▸ **WHAT THE EXERCISE ASKS**
Below are some entries; state how many of their lines contain the word "computer", with nothing else in the reply.

++++ SOURCE INFORMATION ++++

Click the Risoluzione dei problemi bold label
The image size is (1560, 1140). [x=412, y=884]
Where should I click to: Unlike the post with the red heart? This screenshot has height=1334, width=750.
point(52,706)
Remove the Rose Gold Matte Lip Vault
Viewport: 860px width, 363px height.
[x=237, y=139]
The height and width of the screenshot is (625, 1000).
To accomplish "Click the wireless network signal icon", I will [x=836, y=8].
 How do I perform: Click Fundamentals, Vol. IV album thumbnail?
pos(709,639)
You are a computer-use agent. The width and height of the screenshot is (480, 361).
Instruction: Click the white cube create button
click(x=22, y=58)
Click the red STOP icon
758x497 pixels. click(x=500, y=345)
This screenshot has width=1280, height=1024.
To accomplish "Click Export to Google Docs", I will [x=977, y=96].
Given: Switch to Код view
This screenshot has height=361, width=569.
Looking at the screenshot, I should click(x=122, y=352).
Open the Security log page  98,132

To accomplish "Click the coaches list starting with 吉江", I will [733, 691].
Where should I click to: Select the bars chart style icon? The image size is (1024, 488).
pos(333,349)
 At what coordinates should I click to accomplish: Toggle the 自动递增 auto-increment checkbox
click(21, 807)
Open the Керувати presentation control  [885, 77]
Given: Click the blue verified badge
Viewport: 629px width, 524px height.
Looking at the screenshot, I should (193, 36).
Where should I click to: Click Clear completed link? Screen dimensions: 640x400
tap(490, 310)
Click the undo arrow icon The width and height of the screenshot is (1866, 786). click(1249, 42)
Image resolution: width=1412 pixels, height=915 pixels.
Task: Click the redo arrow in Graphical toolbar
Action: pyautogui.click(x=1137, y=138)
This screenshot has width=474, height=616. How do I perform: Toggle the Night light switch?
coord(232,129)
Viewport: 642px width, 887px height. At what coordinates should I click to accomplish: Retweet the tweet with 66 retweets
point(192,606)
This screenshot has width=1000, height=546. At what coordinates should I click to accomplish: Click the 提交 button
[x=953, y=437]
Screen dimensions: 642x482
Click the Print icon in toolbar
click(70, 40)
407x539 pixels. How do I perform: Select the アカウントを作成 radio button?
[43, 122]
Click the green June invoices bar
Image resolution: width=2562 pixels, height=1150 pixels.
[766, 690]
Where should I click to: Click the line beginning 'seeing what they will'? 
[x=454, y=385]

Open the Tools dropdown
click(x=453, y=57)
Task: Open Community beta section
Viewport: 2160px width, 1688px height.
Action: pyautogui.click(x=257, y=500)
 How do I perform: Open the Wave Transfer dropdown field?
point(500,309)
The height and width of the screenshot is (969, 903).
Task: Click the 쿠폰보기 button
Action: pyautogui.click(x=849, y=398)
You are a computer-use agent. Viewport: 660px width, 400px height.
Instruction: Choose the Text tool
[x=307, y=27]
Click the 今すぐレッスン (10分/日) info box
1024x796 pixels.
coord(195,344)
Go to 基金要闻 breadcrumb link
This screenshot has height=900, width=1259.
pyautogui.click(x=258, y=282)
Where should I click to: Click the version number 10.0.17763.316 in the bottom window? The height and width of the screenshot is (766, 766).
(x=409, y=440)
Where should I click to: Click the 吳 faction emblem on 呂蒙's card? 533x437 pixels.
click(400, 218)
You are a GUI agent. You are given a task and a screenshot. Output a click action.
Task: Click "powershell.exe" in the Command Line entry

++++

▸ **SOLUTION FOR THIS PROBLEM**
2